Welcome to All Sensors “Put the Pressure on Us” blog. This blog brings out pressure sensor aspects in a variety of applications inspired by headlines, consumer and industry requirements, market research, government activities, and you.

The Pressure in an Iron Lung

Before today’s respirators, patients with several breathing problems relied on a machine called an iron lung.
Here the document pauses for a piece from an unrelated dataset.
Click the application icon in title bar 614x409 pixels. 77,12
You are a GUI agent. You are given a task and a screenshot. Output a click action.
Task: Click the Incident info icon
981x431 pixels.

Unlike the modern respirators that use positive pressure (greater than 1 atmosphere) that force air into the lungs, the iron lung was a negative pressure ventilator. The machine surrounded the person and the sealed cavity’s pressure was reduced to induce inhalation by the patient and then the pressure was increased to 1 atmosphere (15 psi or 750 mmHg). While all but obsolete today, these types of machines were extensively used when patients with polio were treated because of loss of muscle control that extended to their ability to breath. Thankfully, Dr. Jonas Salk discovered a vaccine to prevent polio (in 1953) and subsequent vaccines have eliminated polio as a health problem and today positive respirators using microelectromechanical systems (MEMS) pressure sensors can be so small that they are portable.

Iron Lung

The pressure gauge in this iron lung has been replace in modern respirators by MEMS pressure sensors. Source: Pittsburgh Post-Gazette website.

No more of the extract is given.